**What is expected**
Copy out word for word everything from the line containing "Find the location" down to the end of the data below, leaving out the pictures.

** Opening Records to use block **

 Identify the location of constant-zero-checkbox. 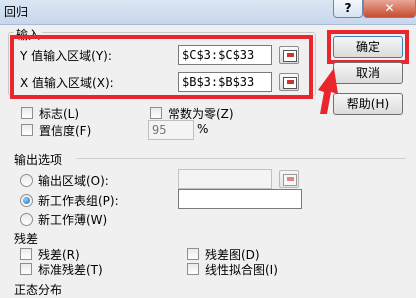
(156, 113).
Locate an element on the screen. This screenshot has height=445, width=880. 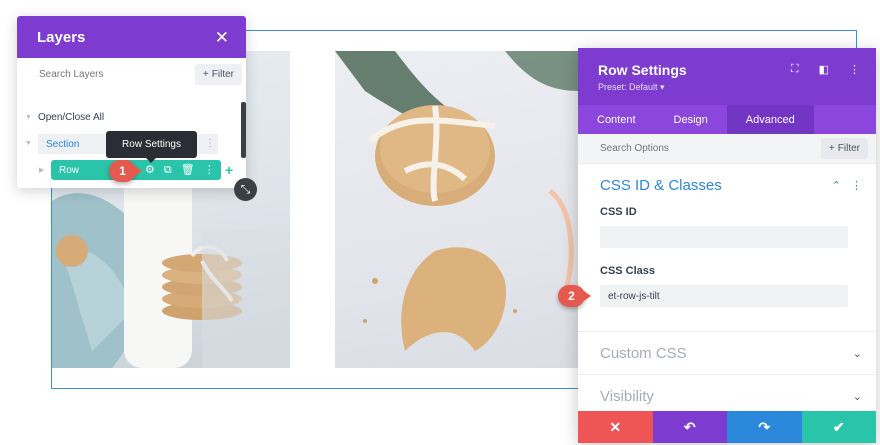
add-icon: + is located at coordinates (229, 170).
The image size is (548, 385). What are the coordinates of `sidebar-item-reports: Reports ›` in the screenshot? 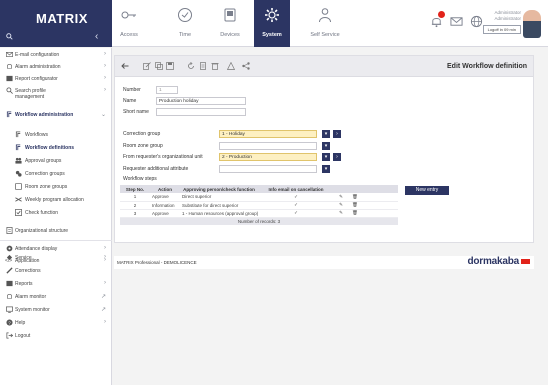 It's located at (56, 284).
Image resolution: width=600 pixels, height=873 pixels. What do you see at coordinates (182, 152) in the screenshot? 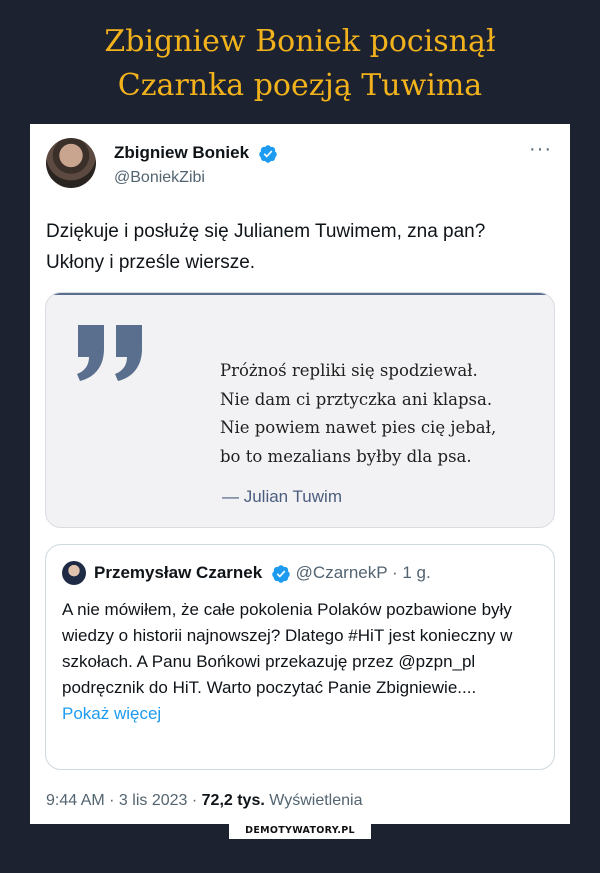
I see `author-name: Zbigniew Boniek` at bounding box center [182, 152].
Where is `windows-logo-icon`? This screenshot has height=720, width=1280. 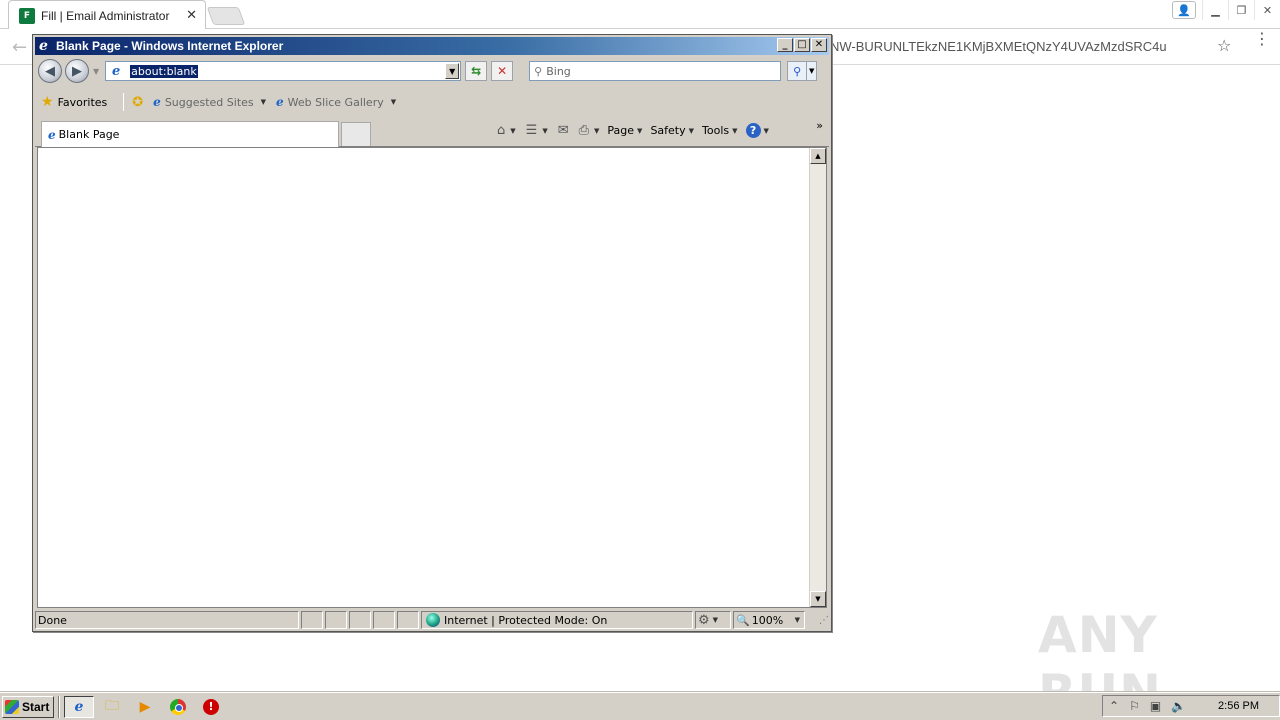
windows-logo-icon is located at coordinates (12, 706).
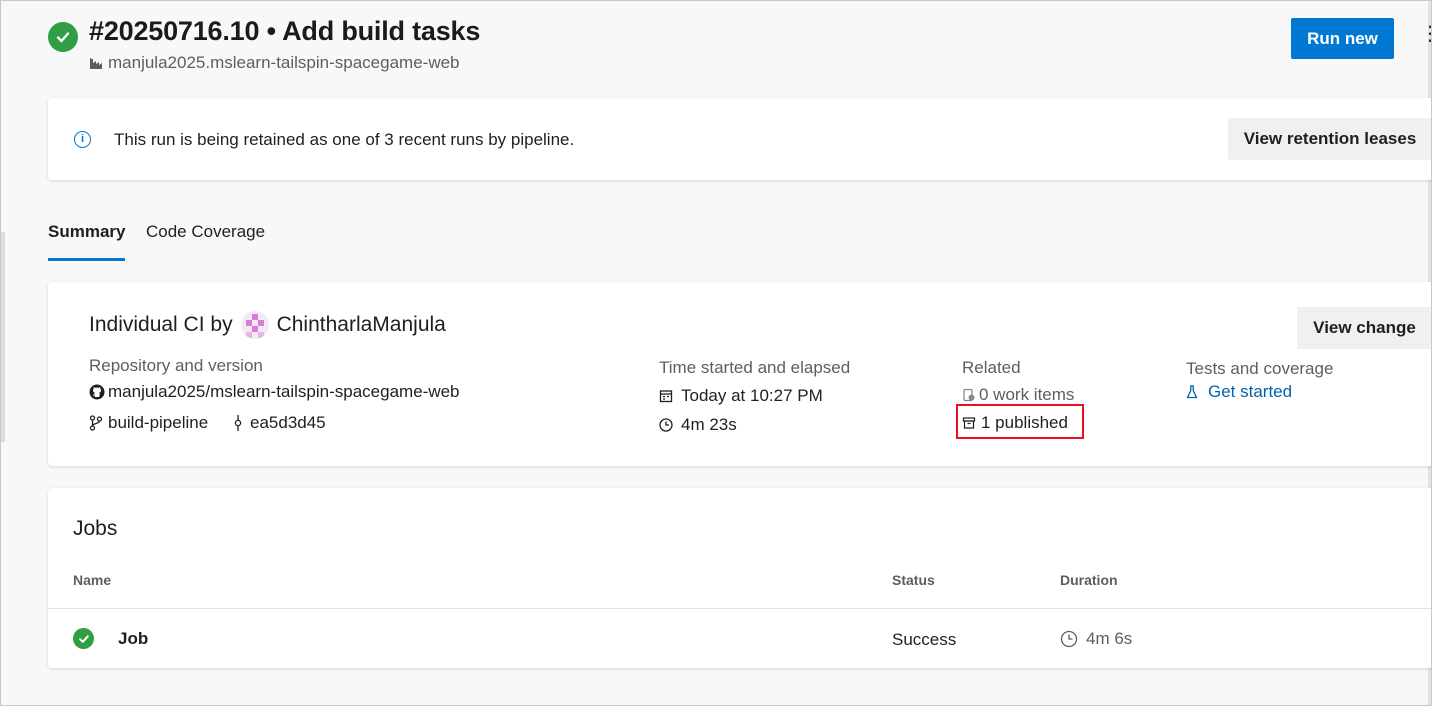  I want to click on work-items-text: 0 work items, so click(1027, 394).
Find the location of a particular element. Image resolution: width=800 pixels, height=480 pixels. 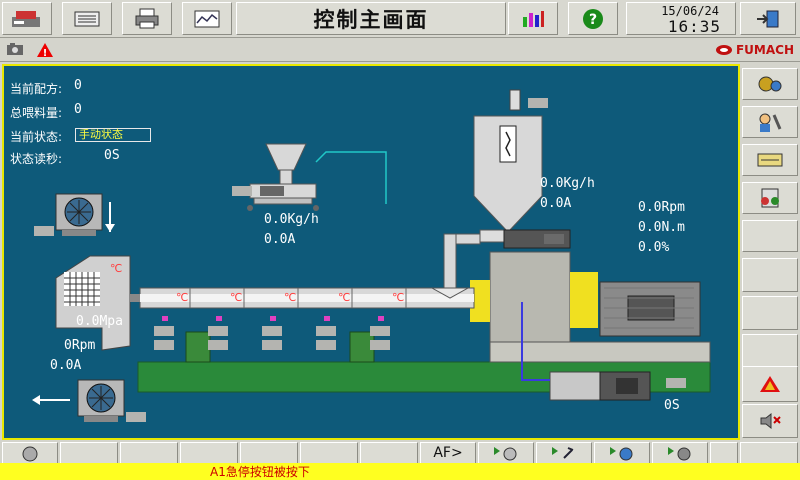

trend-chart-icon is located at coordinates (207, 18).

** Closing Records to use block **

**Response below**
Find the location of a particular element. Image resolution: width=800 pixels, height=480 pixels. 

trend-chart-icon is located at coordinates (207, 18).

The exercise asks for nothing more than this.